De son côté, Ryujin n'est pas encore à l'heure du sommeil. Au contraire, il est en pleine fête avec son camarade, qui l'entraîne à découvrir les spécialités étranges et un peu repoussantes des abysses : calamars grillés, anguilles fumées, nageoires de poisson et étoiles de mer séchées. Bien qu'il ressente un léger dégoût, il se prête au jeu, haussant les épaules.

— Ça colle sous la dent, mais ce n'est pas si mal, dit-il en riant, le regard complice.

Son camarade, sans la moindre retenue, met la musique à fond. En riant aux éclats, ils sautent à pieds joints sur les lits, complètement emportés par l'ambiance et oubliant qu'ils dérangent les autres.

— EH OH ! ON SE CALME LÀ-BAS ! rugit une voix féminine, tonnant dans le couloir et résonnant comme un coup de tonnerre dans les oreilles des deux jeunes qui, surpris, se figent et se calment immédiatement. Mais la voix ne s'arrête pas là. Elle pousse un cri si fort, perçant et autoritaire que leurs camarades de chambre, excédés, se bouchent les oreilles. Dans la chambre voisine, Rokia et sa colocataire Anjali se réveillent brusquement sous ce bruit assourdissant.

— C'est quoi ce cri de malade ? marmonne Rokia en écarquillant les yeux, encore sous le choc.

— Ça doit être la dame du dortoir. Elle ne supporte pas le bruit, répond Anjali, exaspérée, tout en se couvrant les oreilles.

Réveillée par ce vacarme qui semble sans fin, Rokia se recroqueville, craignant de perdre son audition à force de ce bruit aigu. Le cri, strident comme une sirène, résonne dans tout le dortoir, à la fois chez les filles et les garçons, donnant l'impression que les murs vibrent.

Anjali entrouvre alors la porte avec prudence pour voir ce qui se passe. Elle confirme alors ses soupçons. Rokia, les yeux plissés, aperçoit cette étrange créature : une femme petite, au corps singulier, avec une longue tête, un œil unique, deux bras maigres, deux doigts allongés, d'énormes oreilles rouges et des nageoires en guise de jambes. Elle semble agacée au plus haut point.

— Bon, ne t'inquiète pas, ça ne va pas durer, murmure Anjali en tentant de rassurer Rokia, tout en gardant un œil sur la créature.

Rokia, fascinée par cette apparition si étrange et imposante, se demande comment un tel être peut exister.

— Rokia, je pense qu'on devrait se coucher. Il ne faudrait pas qu'elle nous voie éveillées, murmure Anjali, un peu inquiète.

Elle referme doucement la porte et se glisse rapidement sous les draps, invitant Rokia à faire de même.

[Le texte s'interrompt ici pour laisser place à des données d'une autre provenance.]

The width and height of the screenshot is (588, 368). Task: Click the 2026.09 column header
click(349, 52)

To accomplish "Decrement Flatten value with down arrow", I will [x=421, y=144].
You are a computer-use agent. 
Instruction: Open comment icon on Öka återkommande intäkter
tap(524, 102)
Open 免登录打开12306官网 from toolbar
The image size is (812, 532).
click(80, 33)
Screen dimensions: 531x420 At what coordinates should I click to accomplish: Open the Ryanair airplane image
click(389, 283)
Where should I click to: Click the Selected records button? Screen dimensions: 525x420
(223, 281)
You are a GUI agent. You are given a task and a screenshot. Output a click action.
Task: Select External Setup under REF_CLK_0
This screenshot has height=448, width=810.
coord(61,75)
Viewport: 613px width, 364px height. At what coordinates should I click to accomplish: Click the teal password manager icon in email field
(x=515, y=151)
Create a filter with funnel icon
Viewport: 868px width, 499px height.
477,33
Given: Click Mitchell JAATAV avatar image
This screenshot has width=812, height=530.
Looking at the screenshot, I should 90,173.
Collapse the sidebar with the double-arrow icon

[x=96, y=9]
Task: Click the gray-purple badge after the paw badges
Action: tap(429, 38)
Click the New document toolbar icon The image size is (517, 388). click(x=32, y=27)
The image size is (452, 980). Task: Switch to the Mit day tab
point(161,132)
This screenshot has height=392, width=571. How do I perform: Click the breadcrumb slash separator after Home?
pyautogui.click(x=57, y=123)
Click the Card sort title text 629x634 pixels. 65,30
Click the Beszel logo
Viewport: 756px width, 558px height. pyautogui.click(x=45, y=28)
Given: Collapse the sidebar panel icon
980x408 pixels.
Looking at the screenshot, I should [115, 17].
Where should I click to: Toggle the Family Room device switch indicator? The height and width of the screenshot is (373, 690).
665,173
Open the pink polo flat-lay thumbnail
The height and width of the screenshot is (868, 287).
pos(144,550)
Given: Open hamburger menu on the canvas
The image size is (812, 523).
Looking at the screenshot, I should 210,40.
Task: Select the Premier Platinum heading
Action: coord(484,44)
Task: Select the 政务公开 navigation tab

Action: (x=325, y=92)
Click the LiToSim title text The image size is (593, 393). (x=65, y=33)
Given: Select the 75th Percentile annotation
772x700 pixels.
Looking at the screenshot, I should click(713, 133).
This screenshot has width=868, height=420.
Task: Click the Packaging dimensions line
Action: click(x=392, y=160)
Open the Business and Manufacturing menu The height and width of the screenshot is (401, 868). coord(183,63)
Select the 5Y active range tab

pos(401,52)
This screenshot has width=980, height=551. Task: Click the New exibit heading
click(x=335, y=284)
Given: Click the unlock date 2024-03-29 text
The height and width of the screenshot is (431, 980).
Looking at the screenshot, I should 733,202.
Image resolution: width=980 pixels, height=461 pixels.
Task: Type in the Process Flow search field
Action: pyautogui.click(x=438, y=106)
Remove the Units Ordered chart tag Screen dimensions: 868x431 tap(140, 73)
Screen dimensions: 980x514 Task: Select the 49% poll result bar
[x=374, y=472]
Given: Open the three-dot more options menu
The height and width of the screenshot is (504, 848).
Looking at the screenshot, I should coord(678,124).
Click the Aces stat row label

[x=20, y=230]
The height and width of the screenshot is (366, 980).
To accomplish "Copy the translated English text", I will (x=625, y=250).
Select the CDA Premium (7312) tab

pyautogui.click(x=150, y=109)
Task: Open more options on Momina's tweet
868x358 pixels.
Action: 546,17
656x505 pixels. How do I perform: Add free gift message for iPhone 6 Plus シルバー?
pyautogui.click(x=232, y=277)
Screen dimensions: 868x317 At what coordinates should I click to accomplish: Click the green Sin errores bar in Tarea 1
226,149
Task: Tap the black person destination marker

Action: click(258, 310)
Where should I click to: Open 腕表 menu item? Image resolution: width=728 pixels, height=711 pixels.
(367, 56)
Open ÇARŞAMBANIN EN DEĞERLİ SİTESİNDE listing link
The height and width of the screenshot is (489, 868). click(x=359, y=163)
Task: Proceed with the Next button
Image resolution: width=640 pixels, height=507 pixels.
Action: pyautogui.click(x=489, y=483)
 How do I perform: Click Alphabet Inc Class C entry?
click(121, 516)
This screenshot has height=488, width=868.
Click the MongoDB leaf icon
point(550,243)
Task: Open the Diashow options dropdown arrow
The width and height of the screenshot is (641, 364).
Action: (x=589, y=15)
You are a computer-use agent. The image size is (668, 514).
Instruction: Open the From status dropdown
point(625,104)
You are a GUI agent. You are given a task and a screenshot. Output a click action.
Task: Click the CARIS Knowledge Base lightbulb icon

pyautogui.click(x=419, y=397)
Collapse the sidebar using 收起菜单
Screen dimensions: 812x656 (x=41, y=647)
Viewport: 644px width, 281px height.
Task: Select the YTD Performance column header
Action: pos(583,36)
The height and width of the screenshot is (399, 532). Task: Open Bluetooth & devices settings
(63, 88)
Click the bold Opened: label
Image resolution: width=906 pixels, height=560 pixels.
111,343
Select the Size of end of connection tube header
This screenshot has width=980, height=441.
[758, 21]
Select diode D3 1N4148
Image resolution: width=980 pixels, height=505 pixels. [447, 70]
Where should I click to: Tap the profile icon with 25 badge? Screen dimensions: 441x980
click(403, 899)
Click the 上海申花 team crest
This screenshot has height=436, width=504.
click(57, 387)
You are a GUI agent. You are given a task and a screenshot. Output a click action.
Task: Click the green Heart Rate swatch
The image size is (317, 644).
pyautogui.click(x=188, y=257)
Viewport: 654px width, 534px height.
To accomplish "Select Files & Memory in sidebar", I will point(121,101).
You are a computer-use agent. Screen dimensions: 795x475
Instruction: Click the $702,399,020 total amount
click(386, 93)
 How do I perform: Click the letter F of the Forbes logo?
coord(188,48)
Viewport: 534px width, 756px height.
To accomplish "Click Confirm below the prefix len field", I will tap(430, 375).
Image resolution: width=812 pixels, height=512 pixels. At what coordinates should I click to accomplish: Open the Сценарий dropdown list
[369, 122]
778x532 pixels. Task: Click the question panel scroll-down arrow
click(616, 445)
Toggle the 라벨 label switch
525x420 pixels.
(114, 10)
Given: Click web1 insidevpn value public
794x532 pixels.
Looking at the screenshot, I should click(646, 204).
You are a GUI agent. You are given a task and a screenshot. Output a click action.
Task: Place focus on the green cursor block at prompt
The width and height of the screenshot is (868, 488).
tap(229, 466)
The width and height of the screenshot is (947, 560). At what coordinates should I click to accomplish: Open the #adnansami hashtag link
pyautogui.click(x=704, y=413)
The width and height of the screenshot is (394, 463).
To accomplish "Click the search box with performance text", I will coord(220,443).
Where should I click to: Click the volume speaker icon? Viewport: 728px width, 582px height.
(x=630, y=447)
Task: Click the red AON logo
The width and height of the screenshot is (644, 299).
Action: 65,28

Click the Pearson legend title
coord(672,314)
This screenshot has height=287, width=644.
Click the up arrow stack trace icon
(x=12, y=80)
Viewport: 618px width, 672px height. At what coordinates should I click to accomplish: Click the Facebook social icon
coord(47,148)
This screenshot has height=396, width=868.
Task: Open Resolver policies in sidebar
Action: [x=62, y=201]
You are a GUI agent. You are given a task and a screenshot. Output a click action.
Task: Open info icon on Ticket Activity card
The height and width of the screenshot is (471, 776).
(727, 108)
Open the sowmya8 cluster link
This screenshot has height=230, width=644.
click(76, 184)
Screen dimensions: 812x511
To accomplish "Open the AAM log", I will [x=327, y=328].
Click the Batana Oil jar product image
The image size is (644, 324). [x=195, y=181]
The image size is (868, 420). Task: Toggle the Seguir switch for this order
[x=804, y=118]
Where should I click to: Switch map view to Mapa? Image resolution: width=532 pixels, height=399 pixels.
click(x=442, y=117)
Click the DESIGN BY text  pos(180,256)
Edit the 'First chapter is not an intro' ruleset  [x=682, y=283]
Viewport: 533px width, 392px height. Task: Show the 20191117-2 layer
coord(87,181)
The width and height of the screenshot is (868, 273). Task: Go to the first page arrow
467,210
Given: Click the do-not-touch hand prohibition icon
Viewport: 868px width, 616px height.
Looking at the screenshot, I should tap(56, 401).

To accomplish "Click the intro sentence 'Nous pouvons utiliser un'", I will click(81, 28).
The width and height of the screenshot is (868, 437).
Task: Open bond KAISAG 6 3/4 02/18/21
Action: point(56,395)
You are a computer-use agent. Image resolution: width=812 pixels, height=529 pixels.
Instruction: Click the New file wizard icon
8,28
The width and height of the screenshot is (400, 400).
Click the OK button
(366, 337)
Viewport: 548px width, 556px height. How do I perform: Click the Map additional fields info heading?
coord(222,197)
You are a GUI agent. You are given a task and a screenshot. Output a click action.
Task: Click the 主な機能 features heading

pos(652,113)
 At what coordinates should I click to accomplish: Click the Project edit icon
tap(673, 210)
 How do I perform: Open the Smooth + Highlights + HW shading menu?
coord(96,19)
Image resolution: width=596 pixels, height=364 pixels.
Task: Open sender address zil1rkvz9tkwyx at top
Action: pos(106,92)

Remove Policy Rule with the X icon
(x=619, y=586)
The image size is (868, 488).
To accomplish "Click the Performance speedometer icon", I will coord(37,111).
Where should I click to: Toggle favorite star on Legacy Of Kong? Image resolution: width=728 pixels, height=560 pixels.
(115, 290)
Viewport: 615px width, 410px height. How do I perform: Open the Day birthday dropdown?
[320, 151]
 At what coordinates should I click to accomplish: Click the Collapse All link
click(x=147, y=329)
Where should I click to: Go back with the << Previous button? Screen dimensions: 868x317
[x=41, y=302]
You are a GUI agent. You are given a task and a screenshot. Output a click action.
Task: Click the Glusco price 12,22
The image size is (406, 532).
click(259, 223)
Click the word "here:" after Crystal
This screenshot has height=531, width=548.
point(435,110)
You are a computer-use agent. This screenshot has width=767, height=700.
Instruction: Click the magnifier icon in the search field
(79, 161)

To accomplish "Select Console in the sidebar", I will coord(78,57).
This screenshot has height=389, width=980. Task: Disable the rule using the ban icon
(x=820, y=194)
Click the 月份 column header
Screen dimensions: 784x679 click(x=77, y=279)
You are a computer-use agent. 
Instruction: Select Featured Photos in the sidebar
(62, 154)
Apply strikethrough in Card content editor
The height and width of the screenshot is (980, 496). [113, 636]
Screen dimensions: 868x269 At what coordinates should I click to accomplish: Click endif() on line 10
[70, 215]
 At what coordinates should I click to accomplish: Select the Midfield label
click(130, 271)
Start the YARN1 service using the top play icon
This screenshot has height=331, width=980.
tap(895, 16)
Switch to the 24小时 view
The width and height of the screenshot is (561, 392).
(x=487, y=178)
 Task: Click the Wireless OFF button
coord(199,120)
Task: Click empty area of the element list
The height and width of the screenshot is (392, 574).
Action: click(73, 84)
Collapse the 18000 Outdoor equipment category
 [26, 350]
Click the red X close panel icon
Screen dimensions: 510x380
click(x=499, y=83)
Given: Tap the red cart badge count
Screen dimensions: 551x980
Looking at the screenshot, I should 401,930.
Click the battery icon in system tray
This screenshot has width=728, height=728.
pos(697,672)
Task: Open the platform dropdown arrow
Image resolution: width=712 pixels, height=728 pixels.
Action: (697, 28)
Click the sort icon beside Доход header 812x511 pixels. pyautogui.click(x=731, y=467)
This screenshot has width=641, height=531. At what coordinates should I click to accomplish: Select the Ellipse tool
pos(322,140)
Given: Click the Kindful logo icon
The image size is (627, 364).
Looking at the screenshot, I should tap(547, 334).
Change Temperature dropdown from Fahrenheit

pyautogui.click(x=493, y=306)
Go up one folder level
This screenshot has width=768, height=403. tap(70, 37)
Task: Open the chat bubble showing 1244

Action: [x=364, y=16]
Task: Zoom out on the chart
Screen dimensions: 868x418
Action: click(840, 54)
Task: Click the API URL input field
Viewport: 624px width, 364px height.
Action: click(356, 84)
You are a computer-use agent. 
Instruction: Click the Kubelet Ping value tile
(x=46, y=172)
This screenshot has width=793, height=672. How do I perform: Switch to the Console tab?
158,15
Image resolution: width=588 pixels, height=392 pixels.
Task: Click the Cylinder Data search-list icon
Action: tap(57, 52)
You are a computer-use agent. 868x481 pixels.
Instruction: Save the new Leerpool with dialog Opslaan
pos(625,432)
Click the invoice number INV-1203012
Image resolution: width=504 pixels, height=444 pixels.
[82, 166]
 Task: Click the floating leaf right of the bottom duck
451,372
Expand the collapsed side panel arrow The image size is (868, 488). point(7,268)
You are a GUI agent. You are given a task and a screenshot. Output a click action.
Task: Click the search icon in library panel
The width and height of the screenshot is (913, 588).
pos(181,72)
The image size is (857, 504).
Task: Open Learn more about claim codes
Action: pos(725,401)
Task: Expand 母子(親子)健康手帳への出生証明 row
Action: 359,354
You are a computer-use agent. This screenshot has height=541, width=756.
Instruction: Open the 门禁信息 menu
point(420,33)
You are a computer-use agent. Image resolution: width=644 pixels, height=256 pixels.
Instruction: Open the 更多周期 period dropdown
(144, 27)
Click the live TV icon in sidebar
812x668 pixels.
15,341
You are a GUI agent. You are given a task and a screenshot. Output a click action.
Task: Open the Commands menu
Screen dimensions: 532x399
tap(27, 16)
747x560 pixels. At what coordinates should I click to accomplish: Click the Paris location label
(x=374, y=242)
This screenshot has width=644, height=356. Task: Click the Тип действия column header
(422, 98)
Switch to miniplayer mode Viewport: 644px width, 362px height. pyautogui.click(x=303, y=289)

Le lendemain matin, Rokia est tirée de son sommeil par le chant des orques. Bien qu'elle n'ait dormi que quelques heures, elle sent la fatigue peser lourdement sur elle. Ces chants l'enveloppent dans une étrange sensation d'apesanteur, comme un son hypnotique. Les quelques grammes de sommeil qu'il lui restait s'évaporent rapidement.

Elle s'approche de la fenêtre pour admirer ce spectacle. Ces majestueux animaux aquatiques semblent flotter, se déplaçant avec grâce, comme si le monde leur appartenait. Elle est impressionnée de les voir en nombre depuis la fenêtre, leurs douces mélodies emplissant l'air comme une berceuse marine.

— Tu es réveillée ? Il faut qu'on se prépare pour aller déjeuner, dit Anjali en se frottant les yeux.

Anjali pensait encore que Rokia dormait, mais celle-ci est bien éveillée, encore plongée dans la contemplation des orques. Elle se prépare, se débarbouille et se dit qu'une douche serait agréable. Au lieu de l'eau, des opales dorées coulent le long de son corps, scintillant avant de s'évaporer en une brume légère.

Bien que sa tenue soit dotée d'un réservoir pour opales, Rokia n'en a pas besoin. Étrangement, sa tenue semble repérer sa gemme verte. À travers une partie transparente, elle distingue un liquide verdâtre brillant. Après s'être préparée convenablement, elle rejoint Anjali, qui l'attend avec impatience. Prêtes, elles s'apprêtent à commencer cette nouvelle journée.

Elles montent dans l'ascenseur qui les emmène directement à l'école. L'idée de se retrouver dans le vide la stresse déjà, et ici, c'est encore pire. L'ascenseur semble suspendu au-dessus d'un abîme sans fond. À l'intérieur, de petits poisson-lune nagent en silence, bloqués par une vitre qui les empêche de rejoindre l'immensité de l'océan. C'est la première fois que Rokia voit de si petits animaux marins, fascinants dans leur simplicité.

Monter dans cet ascenseur est une épreuve, mais l'attraction qu'elle ressent pour ces poisson-lune lui fait oublier, l'espace d'un instant, sa peur du vide.

— Il ne faut pas regarder en dessous. T'inquiète, avec le temps, tu vas t'y habituer, conseille Anjali avec un sourire rassurant

Anjali essaie de la réconforter du mieux qu'elle peut, et ses paroles apaisantes fonctionnent. Après quelques secondes, elles arrivent à la salle de déjeuner, où la plupart des habitants se rassemblent pour manger leurs opales, afin de maximiser leur énergie pour la journée.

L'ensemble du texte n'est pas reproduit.